We'll follow up with his allergist in six weeks and go from there.

The Mother of All Food Allergies

EoE has been called by some the Mother of All Food Allergies but it is so different from "normal" food allergies. The mechanisms which cause negative effects which we normally associate with allergies are different for EoE than they are for EoE. What does this mean?

Up until now, our allergist has only performed RAST (blood IgE) tests to determine to which foods Oliver has a sensitivity. The RAST test is moderately effective in determining which foods may cause a typical reaction in patients with normal food allergies. These tests tend to deliver false positives and can be followed up by food trials to determine clinical results. The RAST test generally is not used to determine foods which trigger EoE reactions because it delivers too many false negatives. Skin Testing and Patch testing have proven more effective for determining offending foods for EoE.

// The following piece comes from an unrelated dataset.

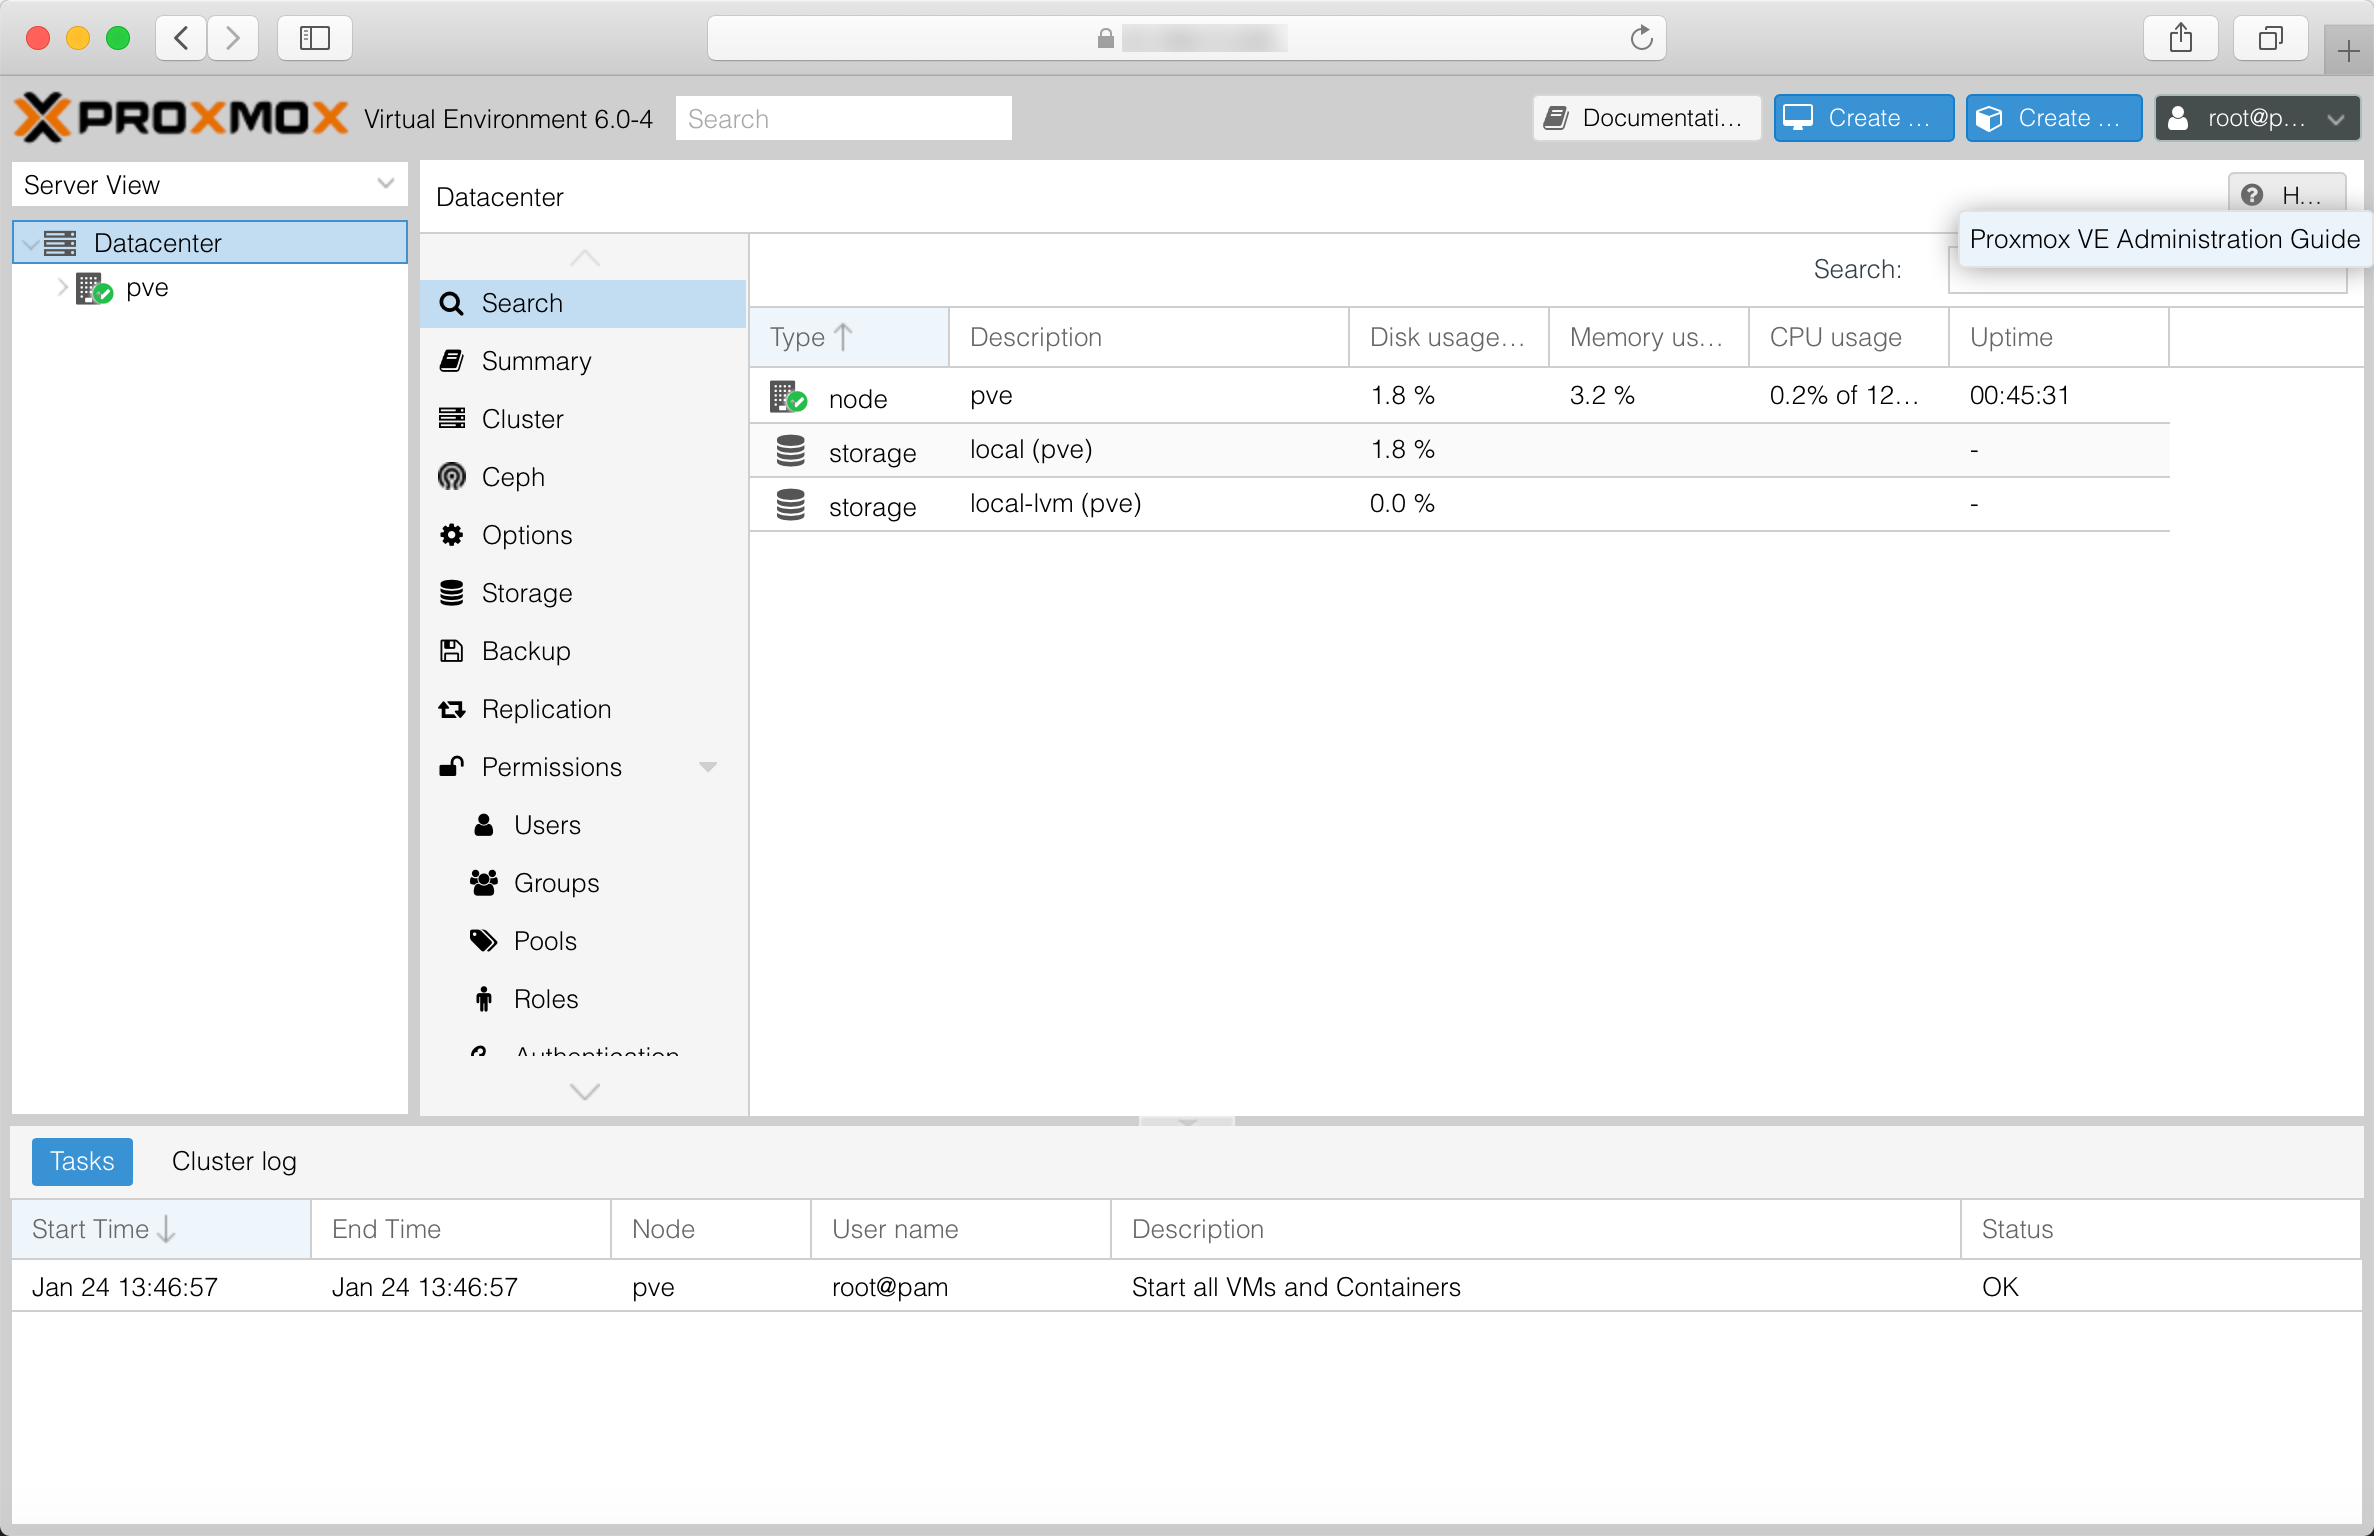Click the top Proxmox search field
This screenshot has height=1536, width=2374.
click(843, 118)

So, for now we follow the diet proscribed by the RAST tests and Oliver doesn't eat any milk, wheat, soy, egg, chicken, peanut, or black beans - or products with any of those ingredients. Hopefully after a follow-up endoscopy we'll know whether we have eliminated enough.

• A clean endoscopy would mean we have eliminated all the offending foods. We would be able to then trial some of the foods we have removed to find out if he really can tolerate them or not.
• Poor results will mean we have to identify some other foods that may be causing problems. This doesn't mean that the ones we have removed are offenders - some of them may not be but we can't really try adding any foods back in until we have a symptom free esophagus to work with. -- Unfortunately this is what I fear will happen and it will be even longer until we can determine of what Oliver's diet will consist.

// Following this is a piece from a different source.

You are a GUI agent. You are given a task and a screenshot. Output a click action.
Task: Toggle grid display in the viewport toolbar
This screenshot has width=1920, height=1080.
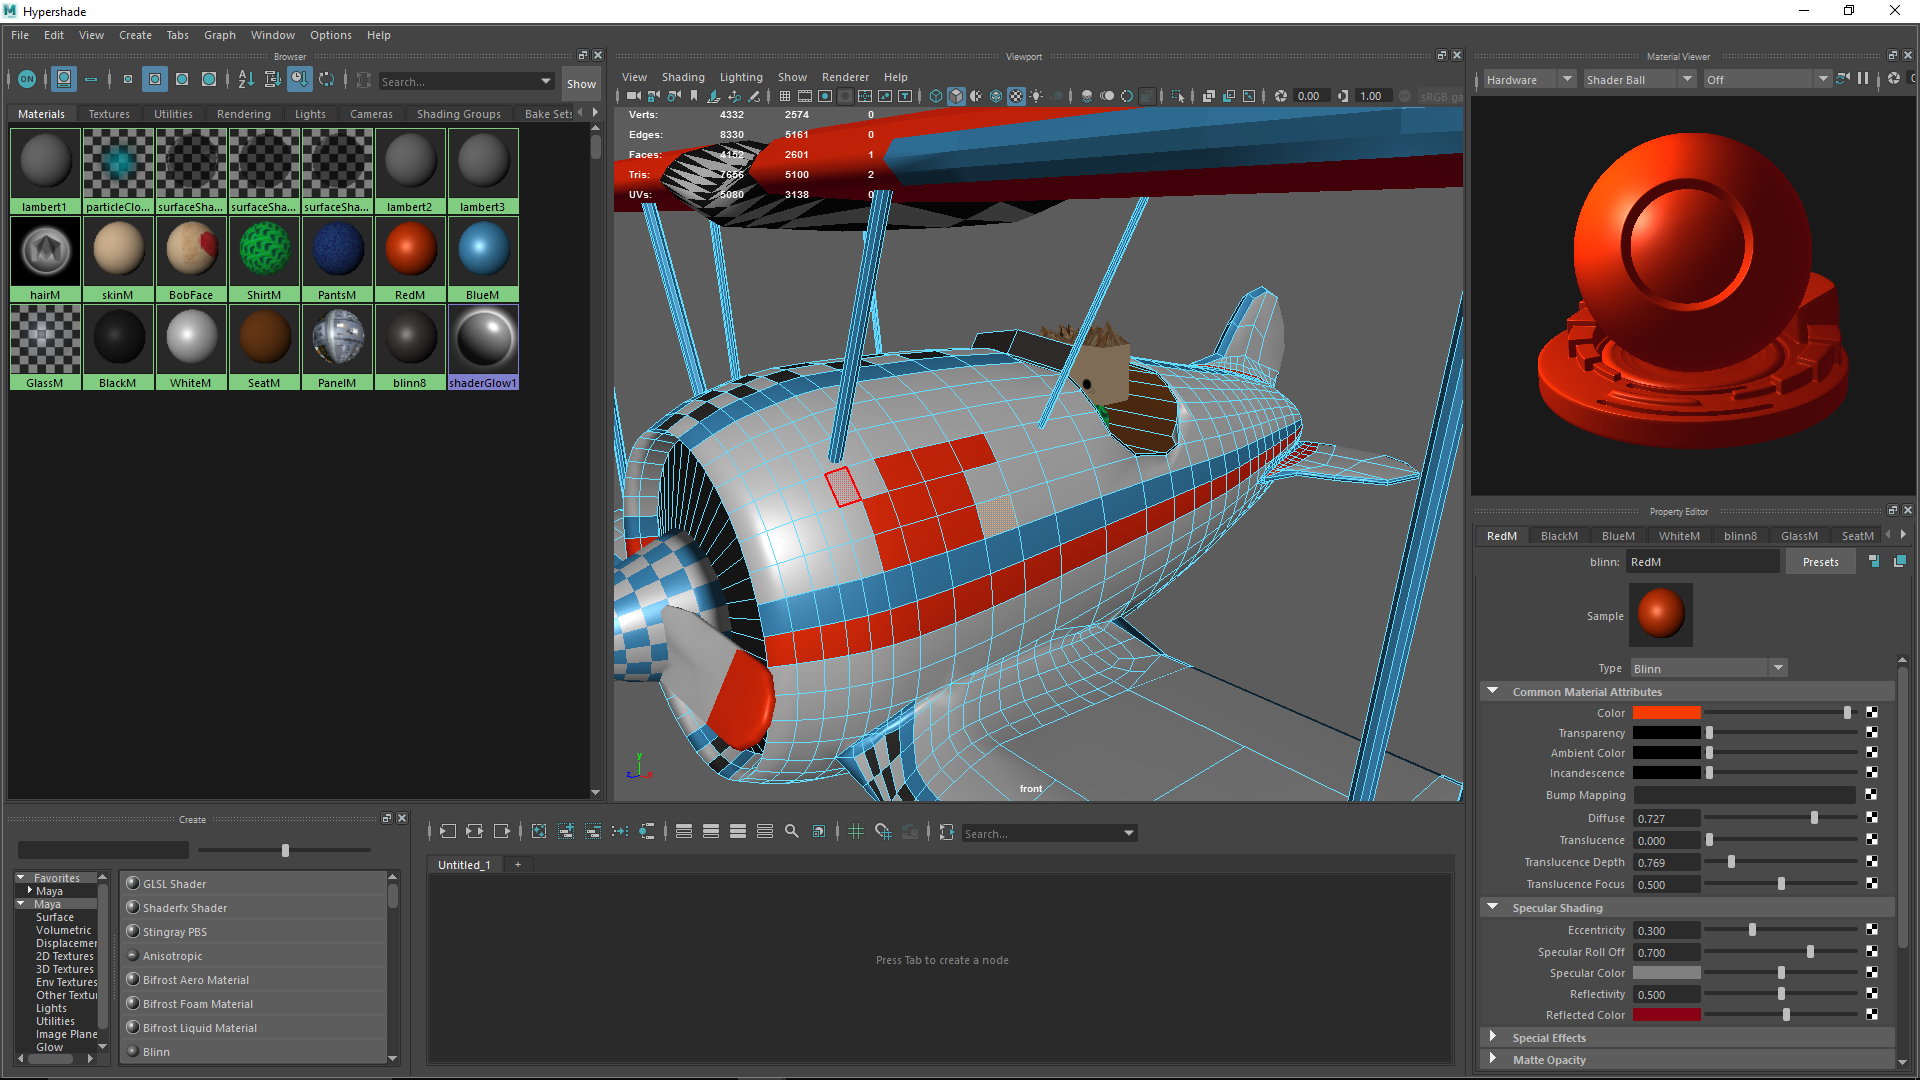785,96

Next time we see the allergist I'm going to ask him about patch testing. At the very least I think it will be necessary if his follow-up endoscopy (to be performed at an undetermined future date) has negative results.

Going to the Allergist

Yesterday was our first post-diagnosis visit to the allergist (to any doctor, actually). We are not sure how much we really like this doctor, but he seems to be fairly knowledgeable about EoE and I feel like he genuinely cares about Oliver. He suggested we use swallowed budesonide (normally an asthma medicine that is inhaled). This would help get rid of the eosinophils in Oliver's esophagus and hopefully eliminate any pain he is feeling and thus allow him to eat and gain weight! He cautioned us that this isn't a cure, simply a band-aid of sorts. Initially, he had us using a nebulizer to administer it, but this morning he called us to tell us about the budesonide slurry a mixture of budesonide and splenda that the child drinks. We may have to try that if Oliver continues to refuse to sit still for the nebulizer. I am just concerned that he may not willingly drink the slurry.

He also sent us for a few more RAST tests to see if we should be eliminating more foods. He really wants us to see a nutritionist and thinks that elemental formula may be in our future.